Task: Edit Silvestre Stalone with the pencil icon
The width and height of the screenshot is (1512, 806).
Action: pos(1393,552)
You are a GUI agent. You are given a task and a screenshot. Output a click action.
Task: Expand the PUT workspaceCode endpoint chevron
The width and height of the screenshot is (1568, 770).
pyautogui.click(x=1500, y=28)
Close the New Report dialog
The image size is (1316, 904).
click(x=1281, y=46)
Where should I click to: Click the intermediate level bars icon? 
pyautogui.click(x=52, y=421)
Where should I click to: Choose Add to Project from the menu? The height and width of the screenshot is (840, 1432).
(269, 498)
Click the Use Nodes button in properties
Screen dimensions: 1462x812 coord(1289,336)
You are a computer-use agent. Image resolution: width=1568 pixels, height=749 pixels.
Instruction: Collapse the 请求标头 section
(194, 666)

§ §

Please retype exactly, and only, the lines starting at the one that contains "You are a GUI" and ending with the last line of the material.

REPLY:
You are a GUI agent. You are given a task and a screenshot. Output a click action.
Task: Expand the PUT workspaceCode endpoint chevron
The width and height of the screenshot is (1568, 770).
pyautogui.click(x=1500, y=28)
Close the New Report dialog
The image size is (1316, 904).
click(x=1281, y=46)
Where should I click to: Click the intermediate level bars icon? 
pyautogui.click(x=52, y=421)
Where should I click to: Choose Add to Project from the menu? The height and width of the screenshot is (840, 1432).
(269, 498)
Click the Use Nodes button in properties
Screen dimensions: 1462x812 coord(1289,336)
You are a computer-use agent. Image resolution: width=1568 pixels, height=749 pixels.
Instruction: Collapse the 请求标头 section
(194, 666)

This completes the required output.